A three-hour long, visually rich play that throws out a vast network of references covering everything from Greek and Egyptian mythology to Victorian pornography, Afrikaner folklore to contemporary politics, post-structuralist reception theory to the mad carnival of late 1990s millennial fever, Boklied lends itself to interpretation. There are no easy answers.
On the one hand its prison setting, tinged with the haunting presence of memory, suggests that the play’s protagonist/antagonist, Meester, is Breytenbach himself, sitting in prison, trying to control a marauding cast of characters in his head as they ritually enact his quest for freedom and his hankering after death.
Then again, the stage could just as well be a disused theatre, a bordello or a fleeting glimpse of the banquet hall of the gods, looking down on a burning city. What Breytenbach really goes for here is the whole poet thing.’n Wrede nasie verloor sy digters (a cruel nation loses its poets).
But if Boklied is indeed an angry call to respect and understand the place of the poet in society, then perhaps its author could have taught us so in a way that is slightly more understandable in the first place.
No one is asking him to compromise, but had he let the audience know – as he has done in the published text of Boklied – that the play involves a group of ageing actors who come together regularly and engage – literally to the death – in ritual dramatic enactments, then perhaps his audience would have had some sort of framework to anchor their viewing.
One gets the sense, though, that Breytenbach prefers it this way. If we don’t understand it, we sure as hell can’t criticise it. He’s cleverer than us and that’s that. Hell, Boklied is a classic and don’t you dare disagree.
Still, if the reaction to the play is indeed some sort of cultural barometer, then the fact that this drama has played itself out in the domain of Afrikaner culture is particularly interesting.
No matter how badly those intellectuals who fled the first performances would like to deny it, Boklied is a major new gem in the Afrikaner’s cultural crown. Hell, it’s set to tour Europe and – ironically – it has brought a sorely needed air of respectability to the much-maligned Klein Karoo Kunstefees.
Previously notorious for its racist undertones – beer cans flying at Miriam Makeba’s 1997 appearance – the Oudtshoorn festival is now also famous for its permissiveness. Boklied was, after all, the official opening event of the festival.
Love him or hate him, Breytenbach has furthered the cause of Afrikaans literature, that even his critics can’t deny.
What many people have missed, however, is that much of the credit for Boklied should actually be given to Basson and his extraordinary cast.
They took a dangerous and difficult text – one that was not even originally intended as a stage play and that makes a lot more sense when read as prose – and have presented it with such keen instinct and overwhelming beauty that, even if you can’t understand a word of Afrikaans, you can still recognise the genius twisting through the work.

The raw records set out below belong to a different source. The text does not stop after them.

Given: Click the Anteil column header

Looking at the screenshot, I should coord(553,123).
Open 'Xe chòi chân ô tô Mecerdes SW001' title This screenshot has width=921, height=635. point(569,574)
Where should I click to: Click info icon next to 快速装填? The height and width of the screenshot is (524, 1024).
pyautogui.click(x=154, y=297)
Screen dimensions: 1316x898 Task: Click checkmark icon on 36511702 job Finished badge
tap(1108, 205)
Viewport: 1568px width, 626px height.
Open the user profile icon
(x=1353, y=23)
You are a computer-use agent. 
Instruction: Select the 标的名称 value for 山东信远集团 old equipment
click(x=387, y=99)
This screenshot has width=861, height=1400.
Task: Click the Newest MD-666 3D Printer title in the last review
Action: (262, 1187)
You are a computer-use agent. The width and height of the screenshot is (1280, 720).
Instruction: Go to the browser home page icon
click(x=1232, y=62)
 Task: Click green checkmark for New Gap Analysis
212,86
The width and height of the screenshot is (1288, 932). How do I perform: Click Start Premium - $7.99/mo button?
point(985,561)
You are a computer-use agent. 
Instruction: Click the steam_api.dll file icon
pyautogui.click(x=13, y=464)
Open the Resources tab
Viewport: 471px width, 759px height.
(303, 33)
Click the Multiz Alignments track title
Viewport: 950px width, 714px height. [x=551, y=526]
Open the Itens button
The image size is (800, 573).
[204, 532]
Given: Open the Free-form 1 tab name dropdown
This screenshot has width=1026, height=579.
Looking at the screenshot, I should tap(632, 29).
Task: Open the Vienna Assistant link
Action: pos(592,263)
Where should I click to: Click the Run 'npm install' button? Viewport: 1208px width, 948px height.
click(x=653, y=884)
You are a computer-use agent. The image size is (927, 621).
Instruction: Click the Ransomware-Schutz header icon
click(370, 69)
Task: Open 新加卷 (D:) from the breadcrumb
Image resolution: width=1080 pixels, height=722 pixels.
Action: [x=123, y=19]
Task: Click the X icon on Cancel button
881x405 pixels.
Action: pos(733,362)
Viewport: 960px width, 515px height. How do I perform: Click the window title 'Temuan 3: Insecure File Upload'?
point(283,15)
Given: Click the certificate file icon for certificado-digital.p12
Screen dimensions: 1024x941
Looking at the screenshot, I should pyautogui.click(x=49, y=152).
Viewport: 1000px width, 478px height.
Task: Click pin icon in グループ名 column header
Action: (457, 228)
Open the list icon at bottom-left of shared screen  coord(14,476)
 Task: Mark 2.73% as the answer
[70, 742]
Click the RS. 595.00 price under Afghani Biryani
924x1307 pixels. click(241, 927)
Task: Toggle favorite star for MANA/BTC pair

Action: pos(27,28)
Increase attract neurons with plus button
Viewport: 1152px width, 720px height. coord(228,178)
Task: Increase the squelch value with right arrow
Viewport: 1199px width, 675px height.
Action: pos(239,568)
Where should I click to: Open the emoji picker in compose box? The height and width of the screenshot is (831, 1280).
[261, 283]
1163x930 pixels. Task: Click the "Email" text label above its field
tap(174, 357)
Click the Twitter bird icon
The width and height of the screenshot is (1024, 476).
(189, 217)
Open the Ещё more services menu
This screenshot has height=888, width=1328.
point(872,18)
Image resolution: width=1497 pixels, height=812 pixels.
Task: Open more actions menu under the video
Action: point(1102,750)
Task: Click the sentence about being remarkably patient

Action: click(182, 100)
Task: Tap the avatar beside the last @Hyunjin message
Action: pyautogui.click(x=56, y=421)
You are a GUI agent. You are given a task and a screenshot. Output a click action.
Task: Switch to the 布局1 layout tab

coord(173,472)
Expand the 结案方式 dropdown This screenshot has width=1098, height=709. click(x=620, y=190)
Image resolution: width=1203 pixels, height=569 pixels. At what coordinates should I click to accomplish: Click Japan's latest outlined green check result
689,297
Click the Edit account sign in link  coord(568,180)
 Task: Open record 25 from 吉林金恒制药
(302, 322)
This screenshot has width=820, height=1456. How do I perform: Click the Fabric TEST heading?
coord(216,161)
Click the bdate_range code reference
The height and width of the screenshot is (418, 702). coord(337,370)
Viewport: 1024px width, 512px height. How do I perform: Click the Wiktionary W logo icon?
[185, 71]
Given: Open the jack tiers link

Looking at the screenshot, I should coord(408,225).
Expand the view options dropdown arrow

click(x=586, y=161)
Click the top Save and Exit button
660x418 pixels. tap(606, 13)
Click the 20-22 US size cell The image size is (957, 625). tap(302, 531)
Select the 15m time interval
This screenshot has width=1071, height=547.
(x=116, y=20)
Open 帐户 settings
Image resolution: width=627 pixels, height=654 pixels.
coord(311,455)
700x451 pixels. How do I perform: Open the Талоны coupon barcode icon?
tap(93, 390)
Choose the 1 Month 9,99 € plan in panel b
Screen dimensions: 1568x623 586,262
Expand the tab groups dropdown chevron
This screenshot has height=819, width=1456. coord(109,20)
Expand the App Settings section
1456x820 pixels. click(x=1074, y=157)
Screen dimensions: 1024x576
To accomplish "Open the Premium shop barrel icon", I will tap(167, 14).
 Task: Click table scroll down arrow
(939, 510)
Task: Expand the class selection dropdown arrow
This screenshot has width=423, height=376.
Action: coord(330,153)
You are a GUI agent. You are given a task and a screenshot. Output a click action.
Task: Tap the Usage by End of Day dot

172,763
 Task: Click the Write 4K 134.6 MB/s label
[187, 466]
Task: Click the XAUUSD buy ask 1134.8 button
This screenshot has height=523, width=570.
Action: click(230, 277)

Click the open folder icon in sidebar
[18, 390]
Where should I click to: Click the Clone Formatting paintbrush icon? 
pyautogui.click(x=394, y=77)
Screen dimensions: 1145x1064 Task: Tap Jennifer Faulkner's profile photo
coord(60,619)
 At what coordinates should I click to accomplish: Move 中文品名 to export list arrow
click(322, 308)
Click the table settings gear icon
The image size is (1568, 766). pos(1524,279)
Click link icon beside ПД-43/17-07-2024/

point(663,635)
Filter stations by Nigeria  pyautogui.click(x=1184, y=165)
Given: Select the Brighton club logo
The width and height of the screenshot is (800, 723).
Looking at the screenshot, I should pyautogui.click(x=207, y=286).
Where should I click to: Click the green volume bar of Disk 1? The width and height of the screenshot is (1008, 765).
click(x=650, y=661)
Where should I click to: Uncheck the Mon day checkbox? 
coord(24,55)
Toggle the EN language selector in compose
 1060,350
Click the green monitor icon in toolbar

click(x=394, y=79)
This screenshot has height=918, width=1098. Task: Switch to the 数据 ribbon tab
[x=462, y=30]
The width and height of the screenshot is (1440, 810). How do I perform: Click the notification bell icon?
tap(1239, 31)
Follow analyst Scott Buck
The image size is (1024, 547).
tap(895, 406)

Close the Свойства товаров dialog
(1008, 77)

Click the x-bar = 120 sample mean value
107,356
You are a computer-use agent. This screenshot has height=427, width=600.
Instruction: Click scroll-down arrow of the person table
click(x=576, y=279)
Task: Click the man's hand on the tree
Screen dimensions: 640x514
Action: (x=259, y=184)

It’s not Breytenbach’s arrival on the local theatre scene that brings me hope; it’s the acceptance of Basson as a major South African director, able to interpret difficult, indigenous works.
It was in the mid-Eighties that he last presented a play like Boklied. It seemed, as the South African stage began to bury itself in didactic social treatises, as if those heady days of difficult, fertile images were gone for good. But Boklied has offered a possible way forward. It may even one day be regarded as the Sarafina of a whole new tradition of struggle theatre in South Africa. One that seeks to free our minds. The rest will follow.